It was a humid morning. The sun was finally up high enough to begin shining through the tree canopy and into the hedge, and looky, looky! A couple of dozen silvery compact disks seemingly hung randomly around. A bit of closer inspection and they turned out to be highly regular orb spider webs, wet with dew, and reflecting the sunlight. Ordinarily webs are pretty hard to see and in the tropics TPP has been clothes-lined by spider webs many times. This may take some explanation. Back in the old days of less energy consumption, "the wash", i.e., washed clothes were hung outside on clothes lines to dry. And the lines were not very high, and so maybe you forgot as you ran through your yard, or the neighbors yard, never mind why you were running there at night, there was a good reason, and then one of these clothes lines would catch you right across the neck, and you would be on your back looking up at the sky, thus the expression. It was worse if you were riding a bicycle. And later you find out the line was deliberating strung across a yard to take care of those "derned kids", any kids other than your own angels, who rode across their yards at night.

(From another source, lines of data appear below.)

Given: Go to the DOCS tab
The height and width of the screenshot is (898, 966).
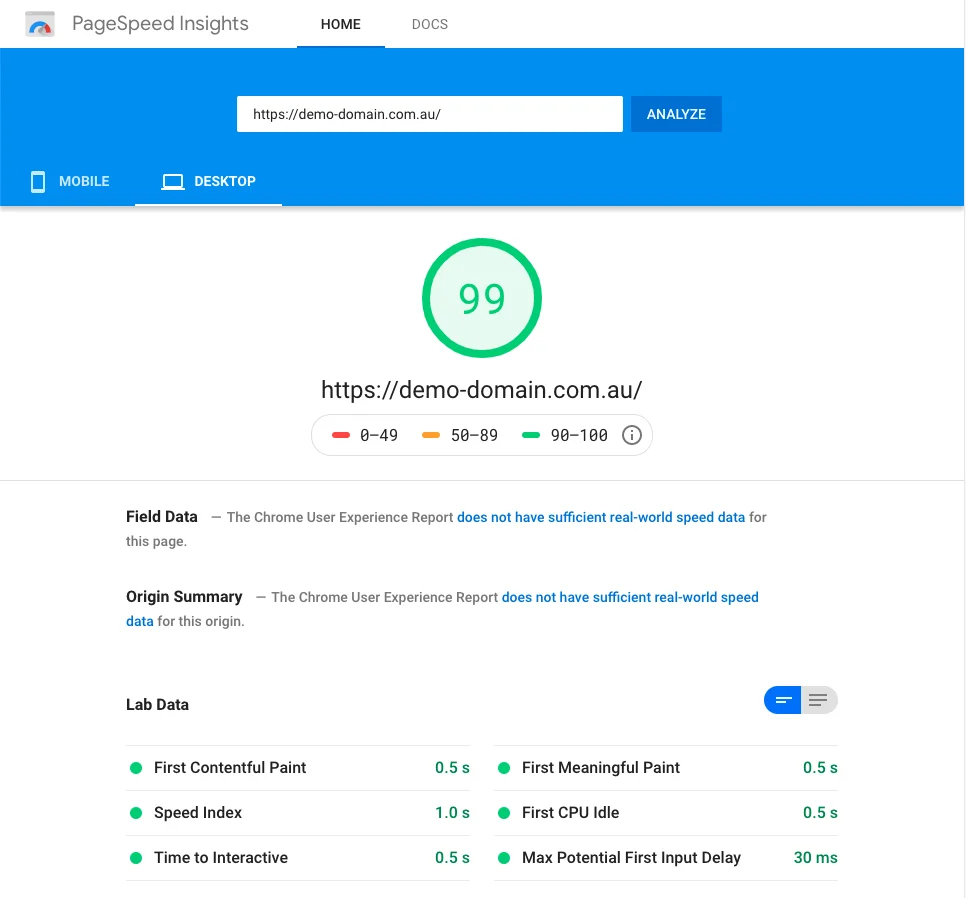Looking at the screenshot, I should pyautogui.click(x=430, y=24).
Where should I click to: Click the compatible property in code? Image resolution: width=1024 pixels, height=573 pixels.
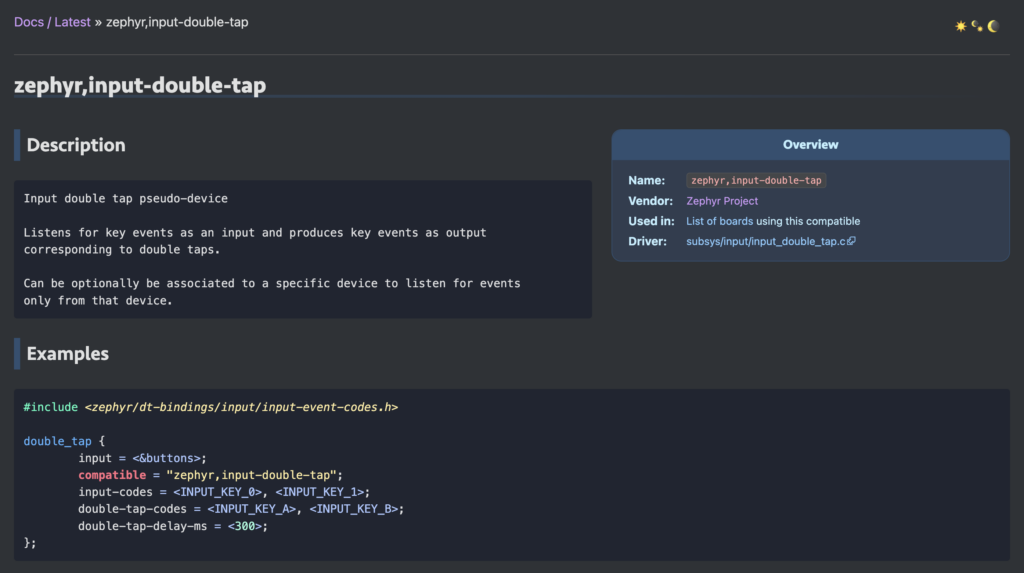tap(112, 475)
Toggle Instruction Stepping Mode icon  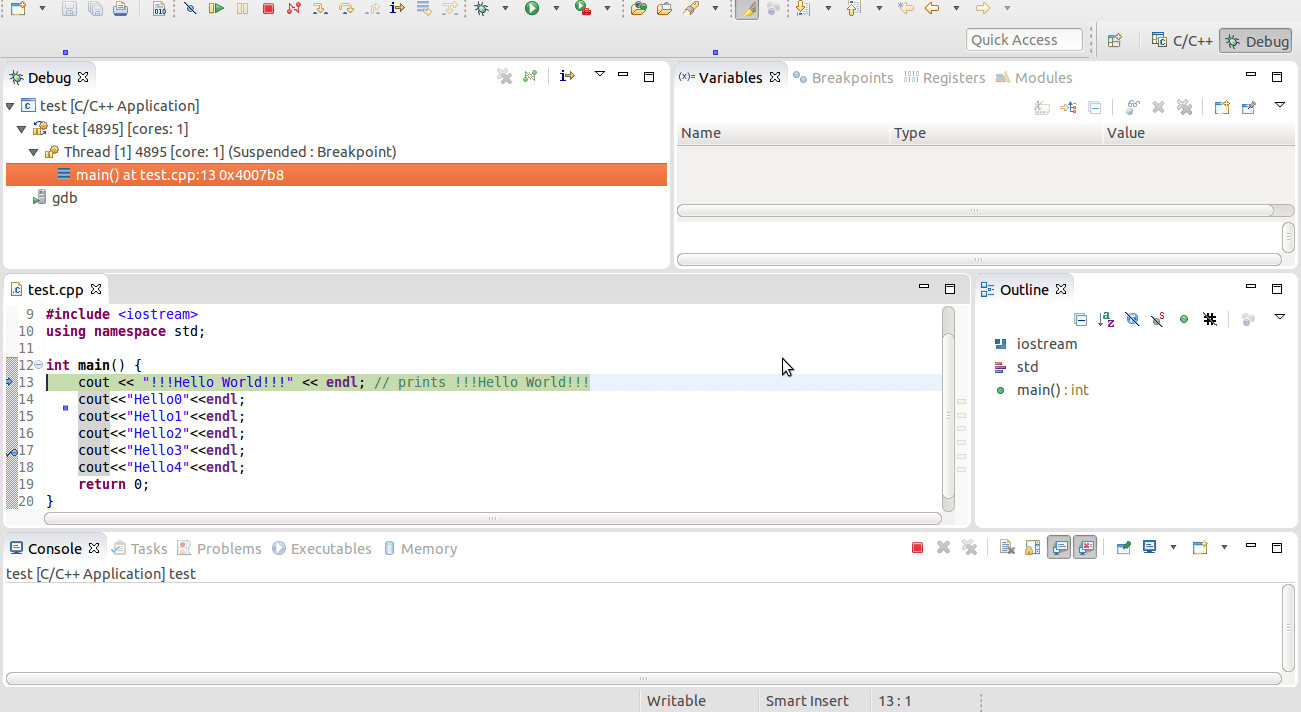coord(397,9)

It takes a lot of energy to build such a nice insect trap as a web, so from the spiders point of view, you don't want some bird to come ripping through the hedge and destroy your web. This also may explain why so many webs were sort of clustered together, so they are more conspicuous. In the tropics the big orb building spiders were called bird-eating spiders because feathers would be found in webs where some small bird having flown into a substantial web would lose a feather although probably not their life (they were big spiders, at least the females, but not that big.). There actually is a bird-eating spider, but of the tarantula type and not an orb-weaver. Appropriately enough when cooked they are said to "taste like chicken".
Our local orb webs all seemed pretty intact and highly regular indicating little if any prey of other damage so far. At any rate these predators were left undisturbed to do their jobs.